**EXERCISE PROMPT:** Report all lines from the entries below in which "accomplish" appears.

**INPUT FOR THIS TASK:**
----------

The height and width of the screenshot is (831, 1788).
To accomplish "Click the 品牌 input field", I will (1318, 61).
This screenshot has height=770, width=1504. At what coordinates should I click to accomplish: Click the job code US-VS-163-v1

----------

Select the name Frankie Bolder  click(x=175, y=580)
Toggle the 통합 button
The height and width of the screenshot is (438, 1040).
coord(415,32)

----------

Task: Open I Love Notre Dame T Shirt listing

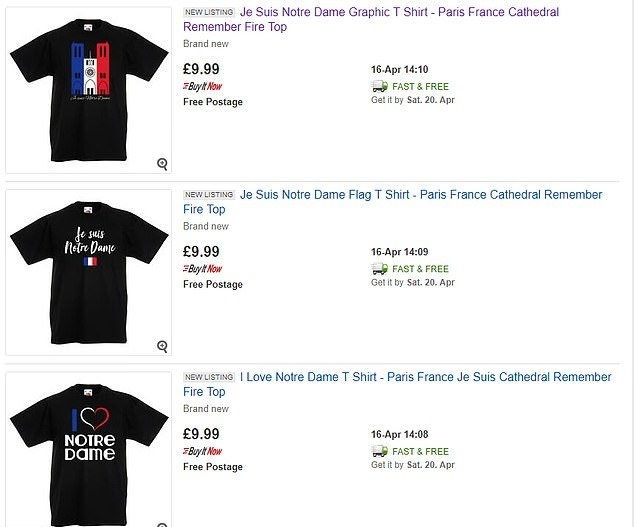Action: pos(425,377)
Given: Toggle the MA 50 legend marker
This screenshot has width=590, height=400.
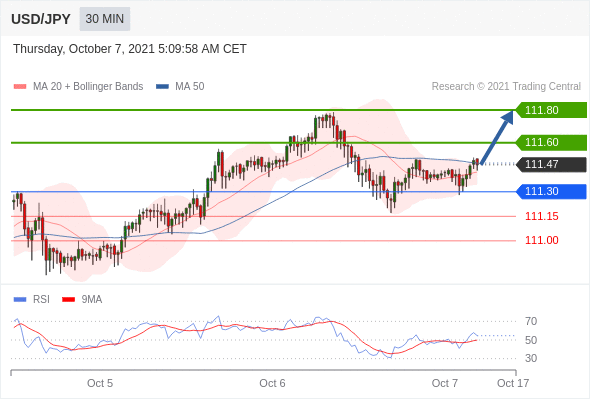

----------

**RESULT:**
To accomplish "Click the 品牌 input field", I will (1318, 61).
This screenshot has height=770, width=1504. At what coordinates should I click to accomplish: Click the job code US-VS-163-v1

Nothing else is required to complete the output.